The CDC warns that coronavirus risks are increasing in some U.S. counties

American flag and COVID-19 concept
Photo (c) 4x image - Getty Images
COVID-19 ‌tally‌ ‌as‌ ‌‌compiled‌‌ ‌by‌ ‌Johns‌ ‌Hopkins‌ ‌University.‌ ‌(Previous‌ ‌numbers‌ ‌in‌ ‌parentheses.)‌

Total‌ ‌U.S.‌ ‌confirmed‌ ‌cases:‌ 92,562,436 (91,993,384)

Total‌ ‌U.S.‌ ‌deaths:‌ 1,035,549 (1,035,005)

Total‌ ‌global‌ ‌cases:‌ 587,651,288 (586,897,066)

Total ‌global‌ ‌deaths:‌ 6,428,190 (6,422,057)‌

COVID-19 cases at an inflection points, experts say

After an early 2022 surge, the U.S. appears to be at a plateau when it comes to COVID-19 cases, according to some medical experts. After the sharp increase, hospitalizations and deaths have leveled off in recent weeks.

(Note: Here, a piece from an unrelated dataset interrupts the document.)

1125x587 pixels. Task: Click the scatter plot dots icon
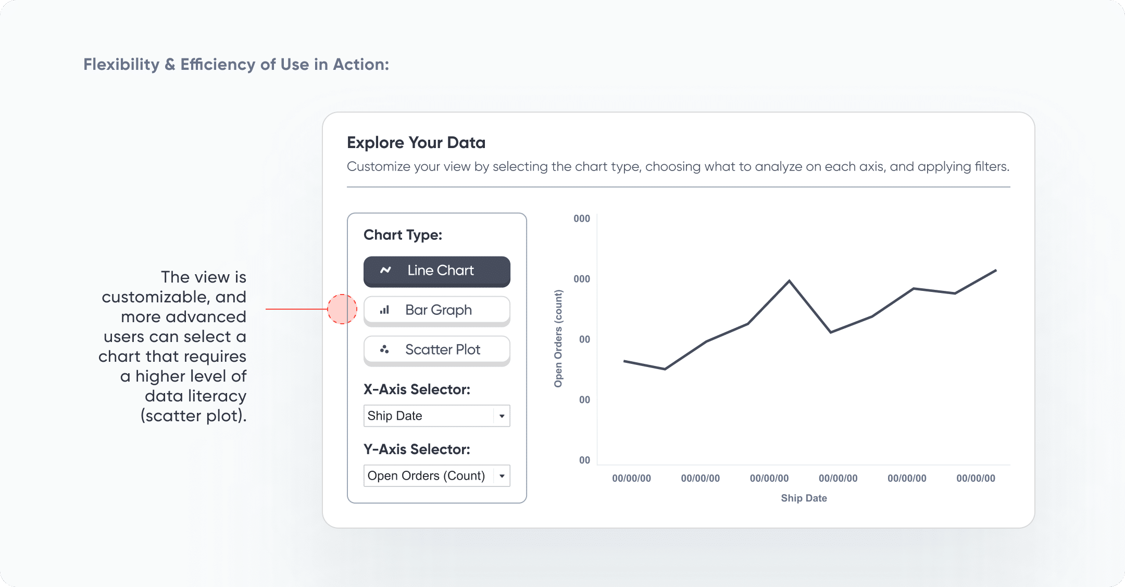click(x=384, y=349)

While the U.S. has admitted 40,000 COVID-19 patients to hospitals, and 400 people are dying each day. But the numbers suggest that’s a much better result than during the winter months when serious cases and deaths were much higher. Looking ahead, few scientists know what to expect.

"We've never really cracked that: why these surges go up and down, how long it stays up and how fast it comes down," Dr. Eric Topol, a cardiologist and professor of molecular medicine at Scripps Research,” told CNN. "All these things are still somewhat of a mystery."

CDC says COVID-19 risks are increasing in some areas

While conditions are improving in some areas, other U.S. counties are moving in the wrong direction, according to the Centers for Disease Control and Prevention (CDC). In its latest report, the agency said the number of U.S. counties in the high-risk of transmission category jumped 71% in just the last week.

The CDC’s high-risk map shows that 1,143 counties now meet the threshold for that top threat designation. That’s more than triple the number from last month, a move that CDC officials call a clear reversal.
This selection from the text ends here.